Data supplied
"""

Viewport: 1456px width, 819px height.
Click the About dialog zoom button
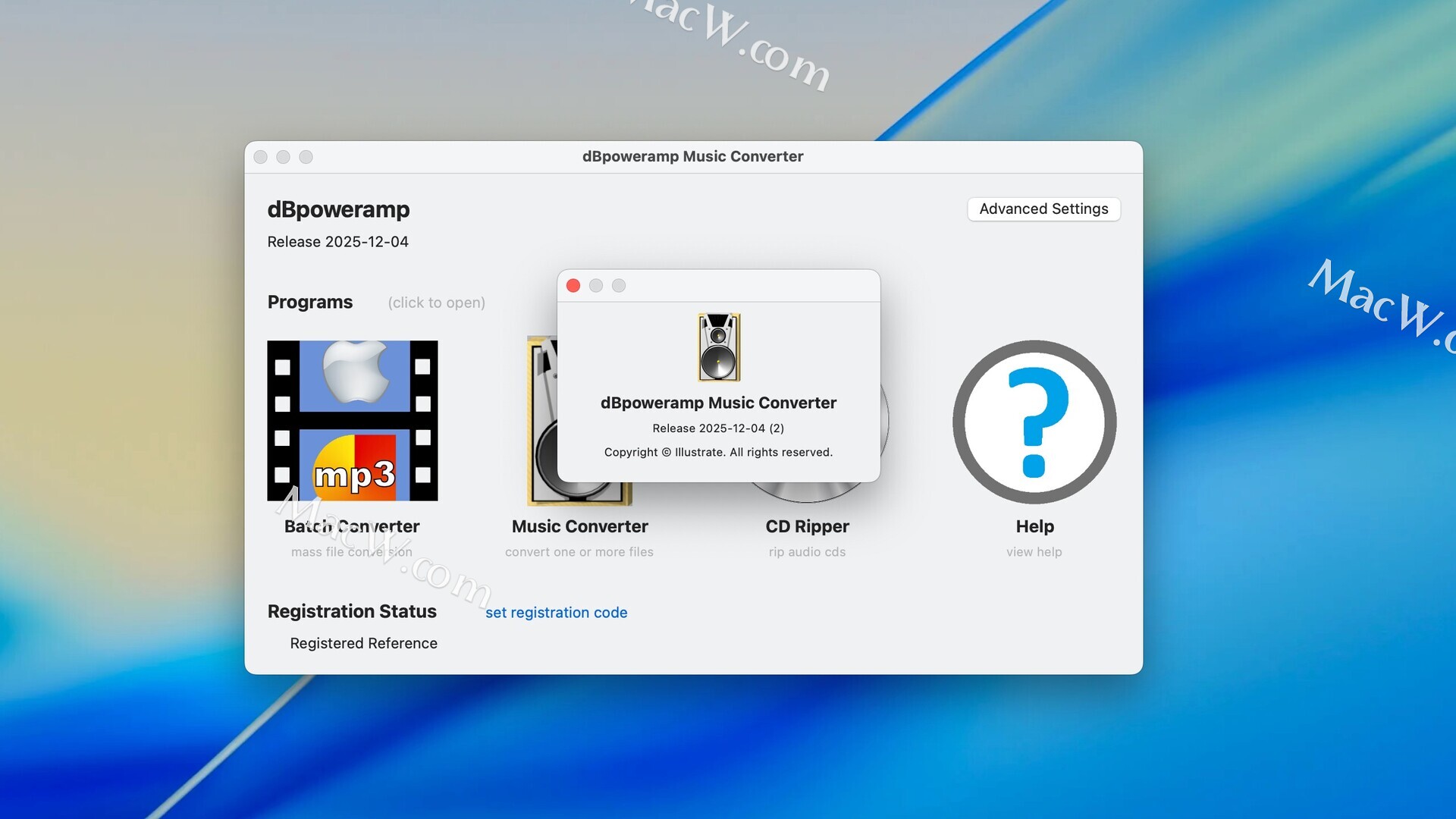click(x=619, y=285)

"""
"""

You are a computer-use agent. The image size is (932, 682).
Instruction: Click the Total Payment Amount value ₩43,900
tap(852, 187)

"""

Given instruction
Switch "zoom" to "close" in the items and write the lines out again with nothing else changed, beginning at the line that has "Viewport: 1456px width, 819px height." and stopping after the line that has "click(x=619, y=285)". Leave the pictures out of the answer.

Answer for this exercise
Viewport: 1456px width, 819px height.
Click the About dialog close button
click(x=619, y=285)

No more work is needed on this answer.